• PROBLEM: The response must contain every record, repeated exactly.
Start of DATA FOR THIS TASK
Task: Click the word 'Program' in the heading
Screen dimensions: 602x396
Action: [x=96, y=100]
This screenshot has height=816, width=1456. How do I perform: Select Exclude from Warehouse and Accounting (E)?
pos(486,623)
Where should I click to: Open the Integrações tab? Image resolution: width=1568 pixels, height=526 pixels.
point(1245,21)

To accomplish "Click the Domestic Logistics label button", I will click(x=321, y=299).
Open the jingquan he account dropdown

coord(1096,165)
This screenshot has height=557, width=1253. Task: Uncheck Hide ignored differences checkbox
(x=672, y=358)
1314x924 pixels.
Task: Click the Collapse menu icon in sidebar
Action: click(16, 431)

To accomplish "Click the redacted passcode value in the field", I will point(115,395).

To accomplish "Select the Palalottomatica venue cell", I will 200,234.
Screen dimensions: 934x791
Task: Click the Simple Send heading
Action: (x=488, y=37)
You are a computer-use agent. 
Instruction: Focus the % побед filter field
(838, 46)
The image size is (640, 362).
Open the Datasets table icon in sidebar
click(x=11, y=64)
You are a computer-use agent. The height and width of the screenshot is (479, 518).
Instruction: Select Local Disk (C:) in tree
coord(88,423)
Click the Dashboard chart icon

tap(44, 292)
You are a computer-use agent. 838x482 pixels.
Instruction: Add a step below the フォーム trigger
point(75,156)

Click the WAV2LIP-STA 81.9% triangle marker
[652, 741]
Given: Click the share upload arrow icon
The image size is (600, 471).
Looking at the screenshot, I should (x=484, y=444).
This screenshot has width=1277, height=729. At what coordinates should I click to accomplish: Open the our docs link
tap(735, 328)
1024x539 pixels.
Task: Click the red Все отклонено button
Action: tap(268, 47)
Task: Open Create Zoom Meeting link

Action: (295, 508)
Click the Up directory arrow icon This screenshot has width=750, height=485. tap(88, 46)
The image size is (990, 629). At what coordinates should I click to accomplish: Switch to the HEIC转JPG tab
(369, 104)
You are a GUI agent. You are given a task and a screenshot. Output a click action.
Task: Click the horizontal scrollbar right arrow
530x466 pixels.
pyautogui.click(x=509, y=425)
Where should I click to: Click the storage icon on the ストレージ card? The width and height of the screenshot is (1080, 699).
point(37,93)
End of DATA FOR THIS TASK
• EXPECTED ANSWER:
Task: Click the word 'Program' in the heading
Screen dimensions: 602x396
Action: [x=96, y=100]
This screenshot has height=816, width=1456. How do I perform: Select Exclude from Warehouse and Accounting (E)?
pos(486,623)
Where should I click to: Open the Integrações tab? Image resolution: width=1568 pixels, height=526 pixels.
point(1245,21)

To accomplish "Click the Domestic Logistics label button", I will click(x=321, y=299).
Open the jingquan he account dropdown

coord(1096,165)
This screenshot has height=557, width=1253. Task: Uncheck Hide ignored differences checkbox
(x=672, y=358)
1314x924 pixels.
Task: Click the Collapse menu icon in sidebar
Action: click(16, 431)

To accomplish "Click the redacted passcode value in the field", I will point(115,395).

To accomplish "Select the Palalottomatica venue cell", I will 200,234.
Screen dimensions: 934x791
Task: Click the Simple Send heading
Action: (x=488, y=37)
You are a computer-use agent. 
Instruction: Focus the % побед filter field
(838, 46)
The image size is (640, 362).
Open the Datasets table icon in sidebar
click(x=11, y=64)
You are a computer-use agent. The height and width of the screenshot is (479, 518).
Instruction: Select Local Disk (C:) in tree
coord(88,423)
Click the Dashboard chart icon

tap(44, 292)
You are a computer-use agent. 838x482 pixels.
Instruction: Add a step below the フォーム trigger
point(75,156)

Click the WAV2LIP-STA 81.9% triangle marker
[652, 741]
Given: Click the share upload arrow icon
The image size is (600, 471).
Looking at the screenshot, I should (x=484, y=444).
This screenshot has width=1277, height=729. At what coordinates should I click to accomplish: Open the our docs link
tap(735, 328)
1024x539 pixels.
Task: Click the red Все отклонено button
Action: tap(268, 47)
Task: Open Create Zoom Meeting link

Action: (295, 508)
Click the Up directory arrow icon This screenshot has width=750, height=485. tap(88, 46)
The image size is (990, 629). At what coordinates should I click to accomplish: Switch to the HEIC转JPG tab
(369, 104)
You are a GUI agent. You are given a task and a screenshot. Output a click action.
Task: Click the horizontal scrollbar right arrow
530x466 pixels.
pyautogui.click(x=509, y=425)
Where should I click to: Click the storage icon on the ストレージ card? The width and height of the screenshot is (1080, 699).
point(37,93)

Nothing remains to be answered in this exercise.